简体   繁体   English

Python检查字符串是否包含任何字典的键

[英]Python check if string contains any of a dictionary's keys

Given the example dictionary: 给出示例字典:

LANGUAGE_TO_ISO = {
    "en": "en",
    "eng": "en",
    "english": "en",
    "es": "es",
    "spanish": "es",
    ...
}

And a given example strings: 一个给定的示例字符串:

book_title = "The Dark Tower - english"
book_title = "The Dark Tower - eng"
book_title = "The Dark Tower 2 - english 2nd edition"

Is there a Python function I'm unaware of that would permit to search if a string contains any of the dictionary keys then return the corresponding values, without having to loop in the ISO dictionary? 是否有一个我不知道的Python函数允许搜索字符串是否包含任何字典键然后返回相应的值,而不必循环ISO字典?

This way, I could extract the ISO language from the many different ways a language could have been written. 通过这种方式,我可以从语言可以编写的许多不同方式中提取ISO语言。

If someone knows of a less dirty way of doing this, please share :) 如果有人知道不那么脏的方式,请分享:)

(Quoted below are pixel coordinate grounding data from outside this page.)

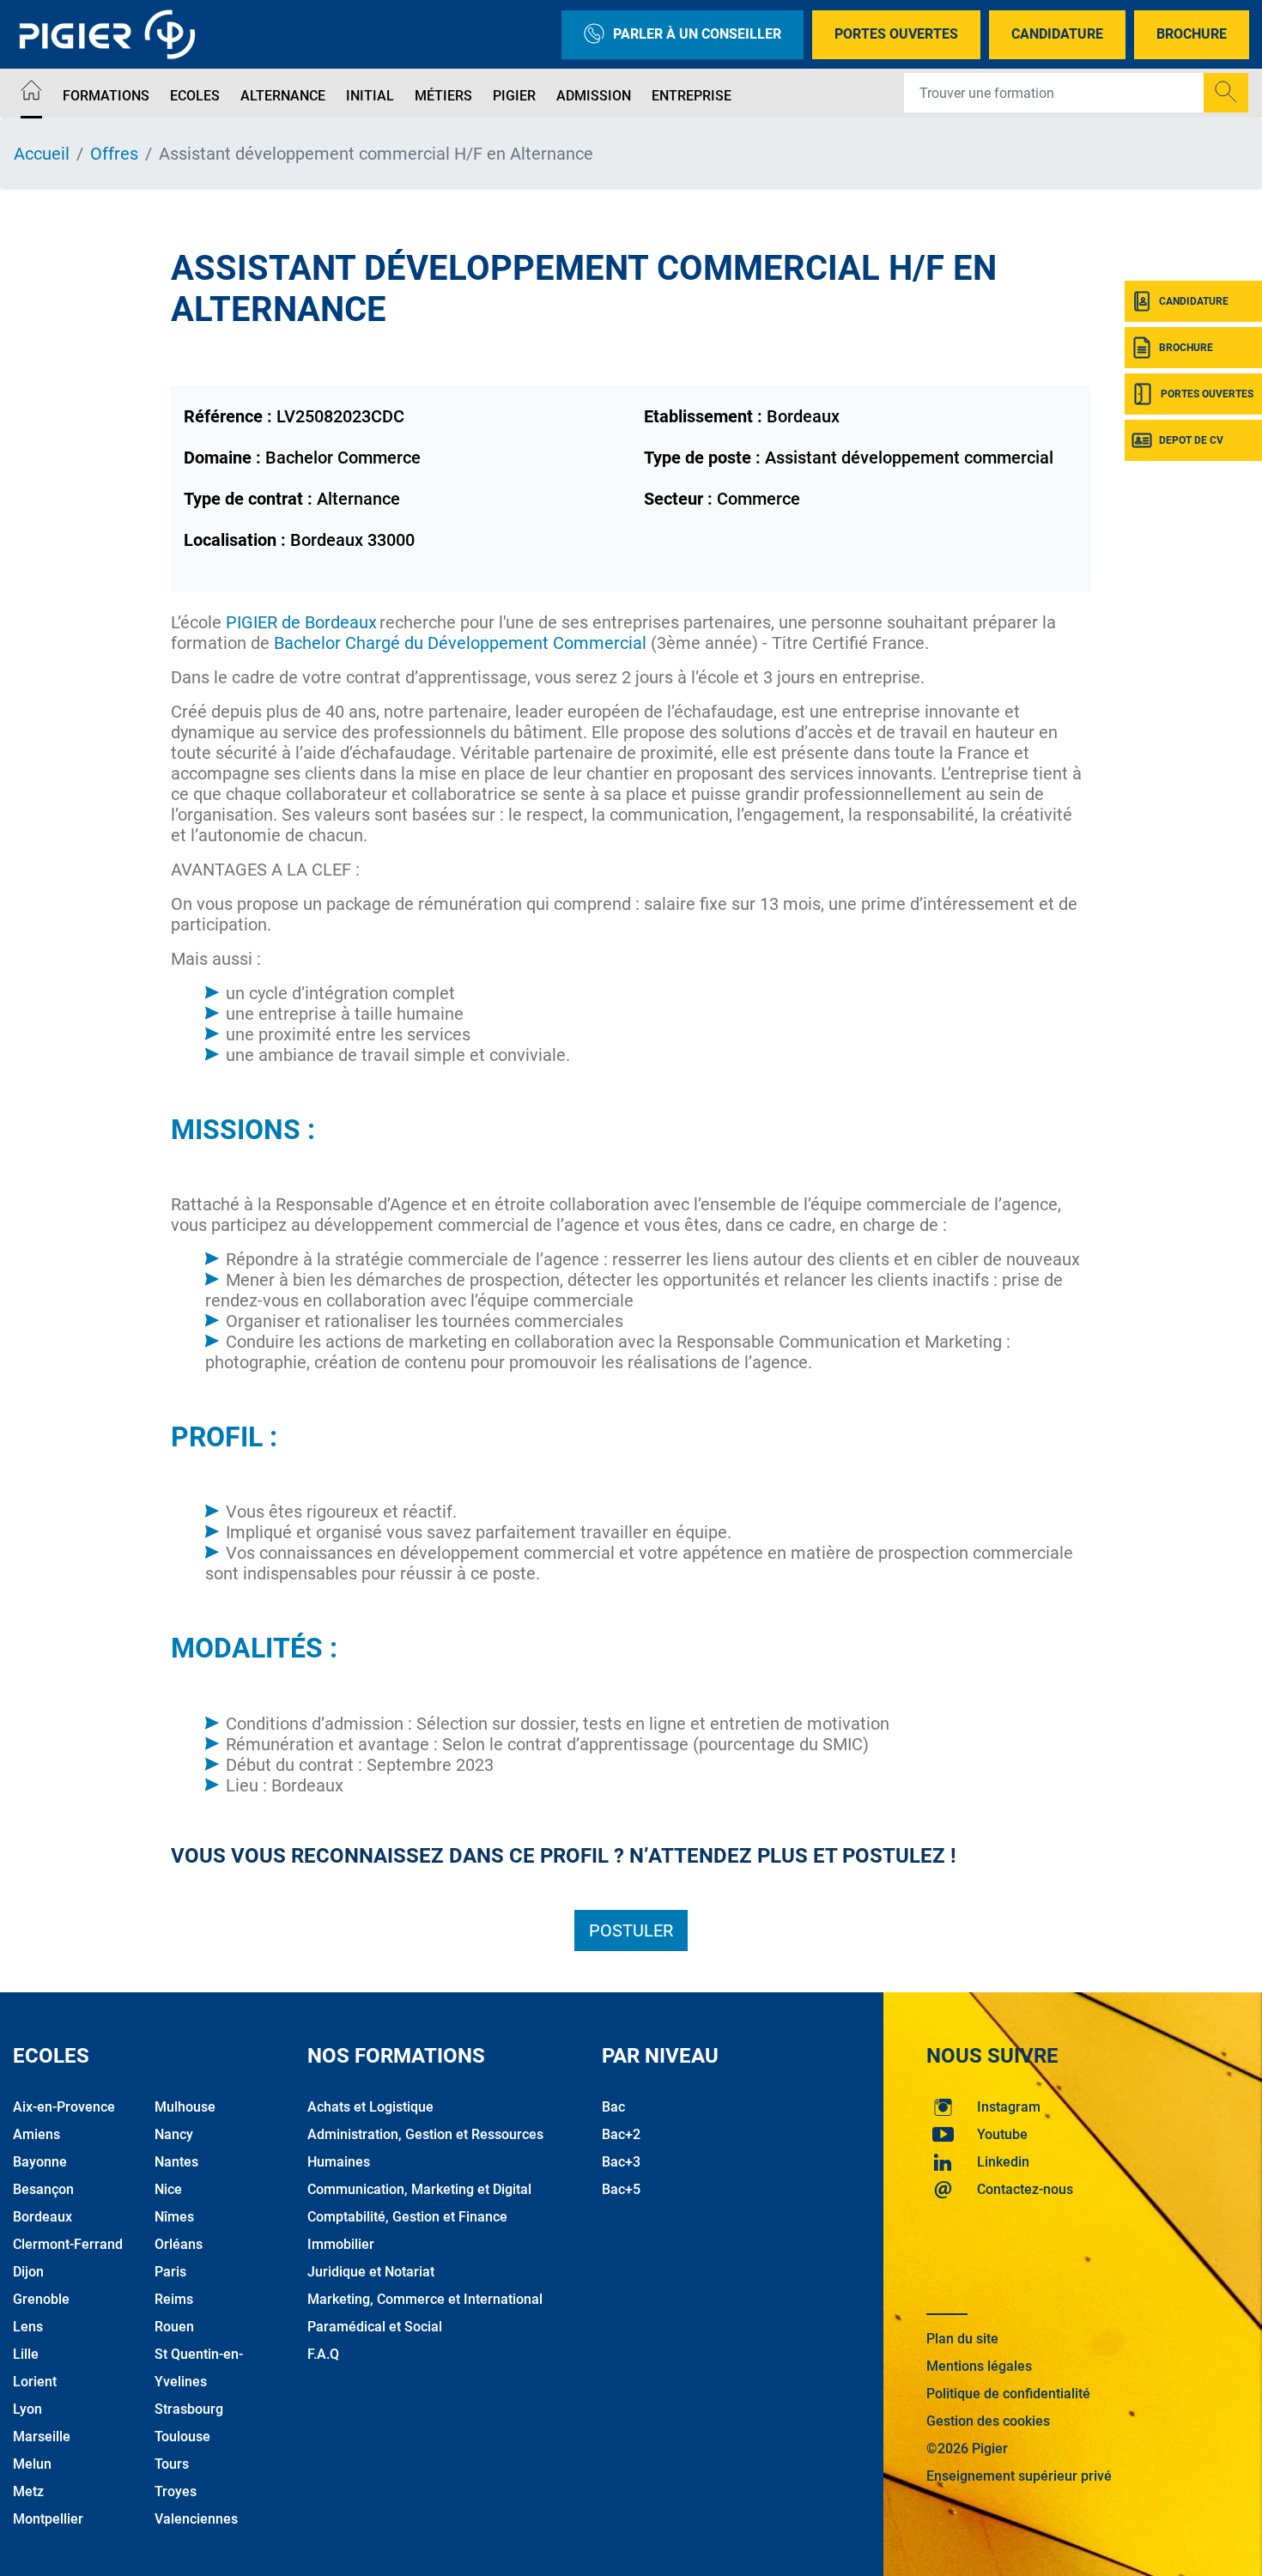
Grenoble (41, 2299)
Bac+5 (621, 2189)
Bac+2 (621, 2134)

UPDATE : As Willem mentioned, forgot to specify that "english", "eng", "spanish" etc would be separated by words. 更新 :正如威廉所提到的,忘了指明“英语”,“英语”,“西班牙语”等会被单词分开。 Either a dot, comma, hyphen, space, ... 点,逗号,连字符,空格,......

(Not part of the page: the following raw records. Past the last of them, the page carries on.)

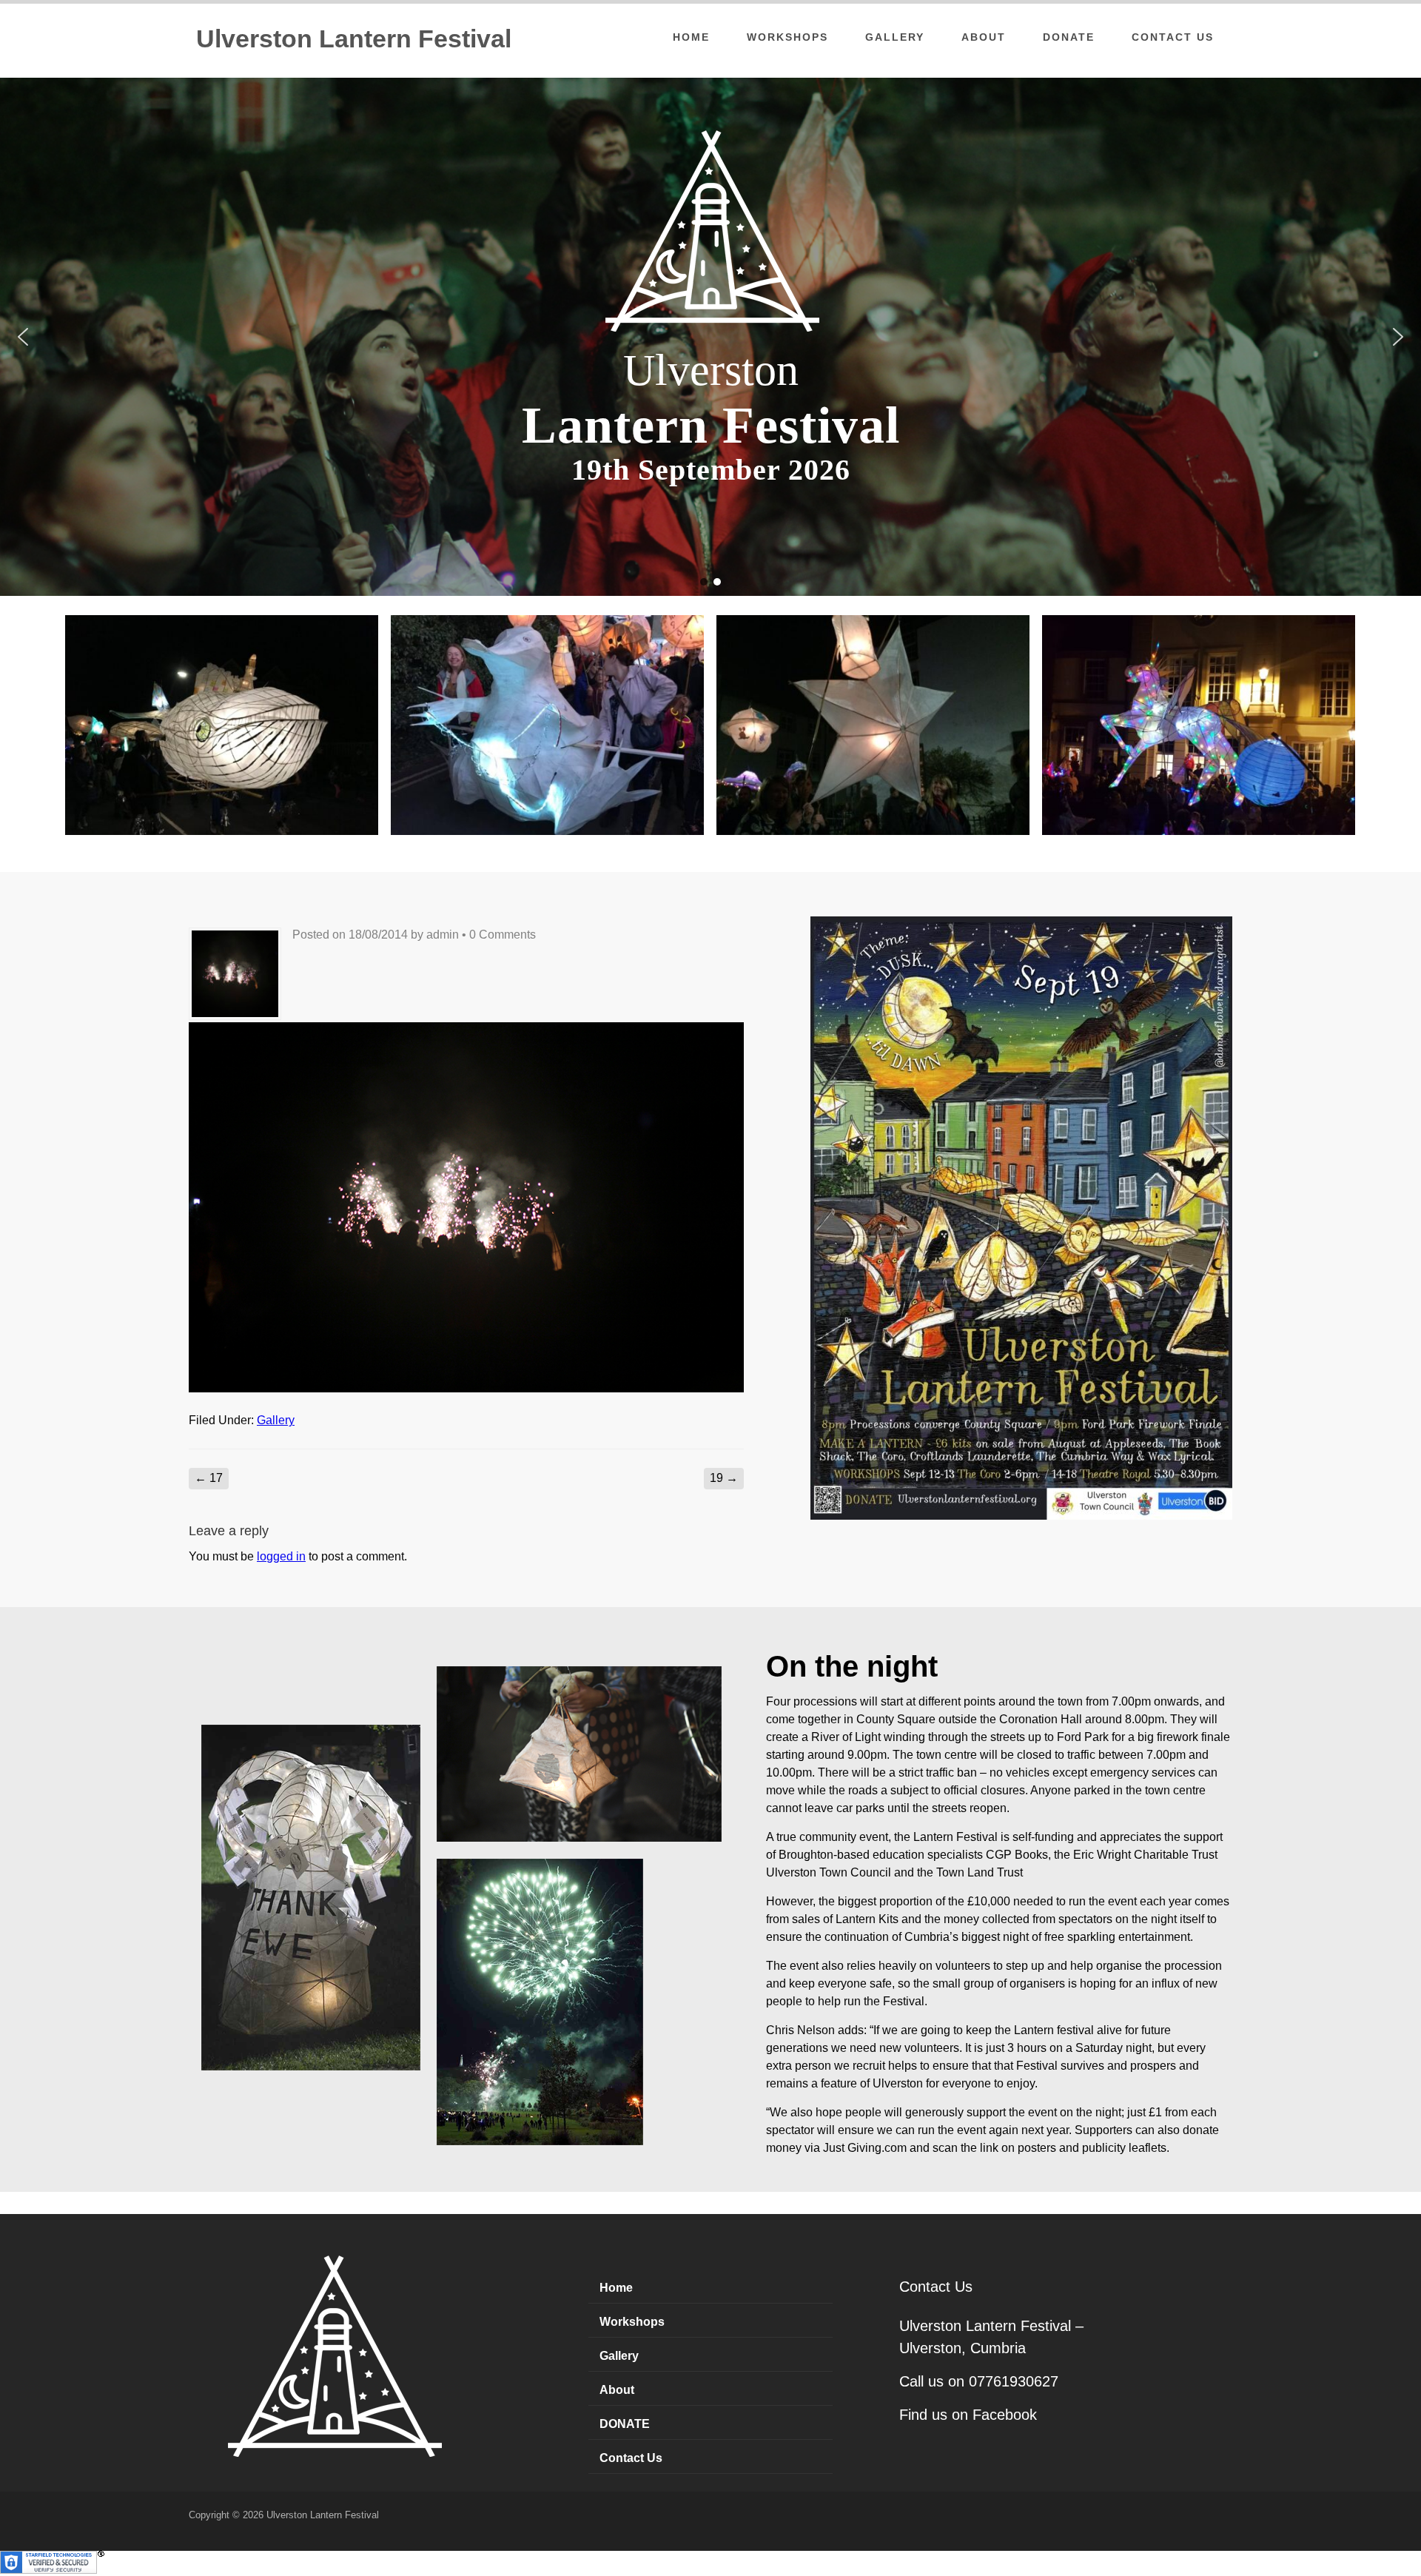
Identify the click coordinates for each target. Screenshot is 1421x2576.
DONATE (1069, 37)
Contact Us (1173, 37)
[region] (710, 337)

I dont't know if that's optimal way, and yet I have a loop, however it's pretty compact: 我不知道这是否是最佳方式,但我有一个循环,但它非常紧凑:

def has_key_in(dictionary, string):
  return any(k in string for k in dictionary)

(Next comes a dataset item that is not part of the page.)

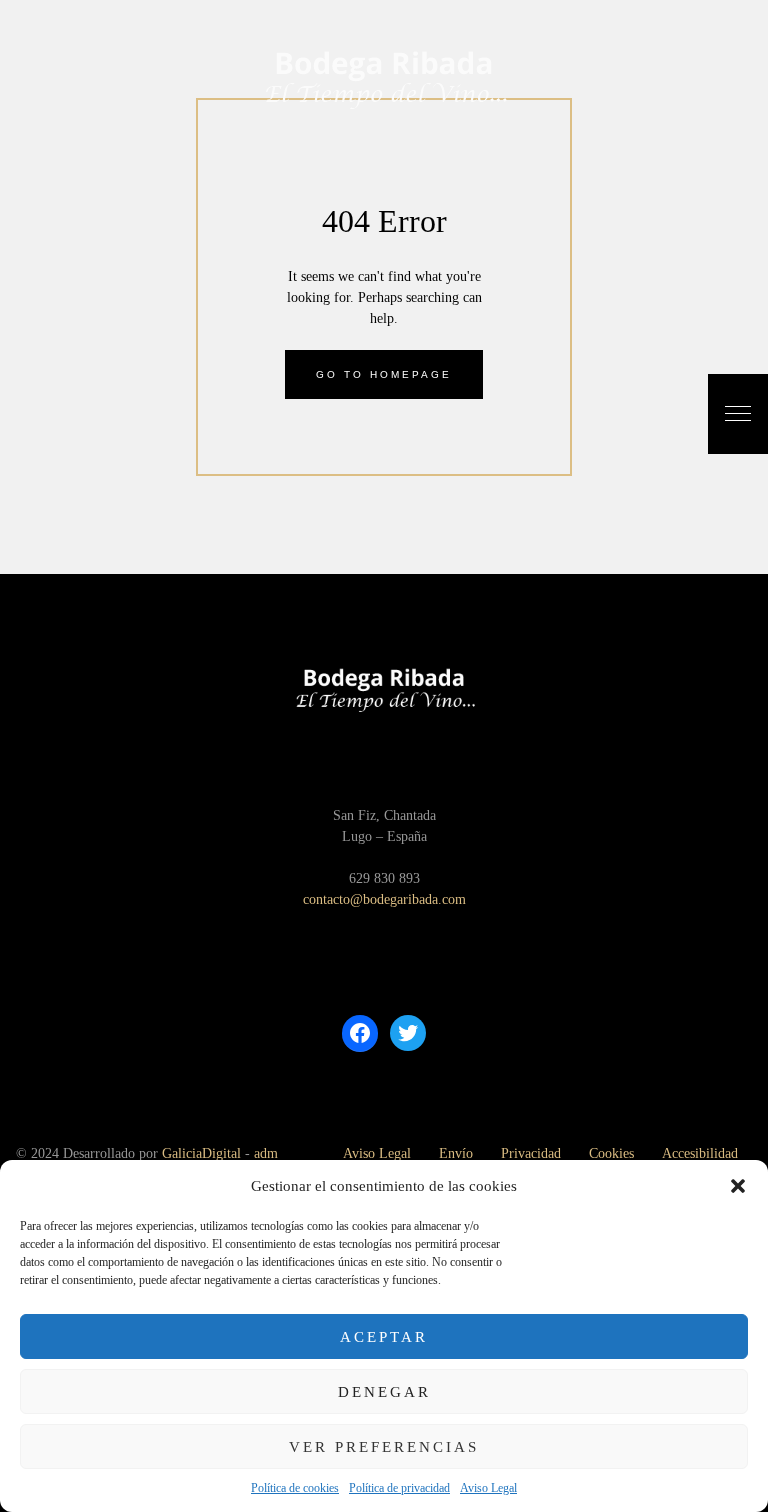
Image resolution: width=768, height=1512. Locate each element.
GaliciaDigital (201, 1153)
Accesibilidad (700, 1153)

The advantage, if I'm not wrong, is that any stops at the first encountered True condition. 如果我没有错,那么优势在于第一次遇到True条件时的any停止。

Now, the problem is that you don't have the corresponding value... 现在,问题是你没有相应的价值......

This should give you the common key: 这应该给你共同的关键:

set(book_title.split()).intersection(set(LANGUAGE_TO_ISO.keys()))

which you can lookup into the dictionary to get the corresponding value. 您可以在字典中查找以获取相应的值。


in response to comment from OP, including a snippet of the output on the shell: 响应来自OP的评论,包括shell上的输出片段:

In [4]: LANGUAGE_TO_ISO = { 
   ...:     "en": "en", 
   ...:     "eng": "en", 
   ...:     "english": "en", 
   ...:     "es": "es", 
   ...:     "spanish": "es", 
   ...: }                                                                                                                                                       

In [5]: book_title = "The Dark Tower - english"                                                                                                                 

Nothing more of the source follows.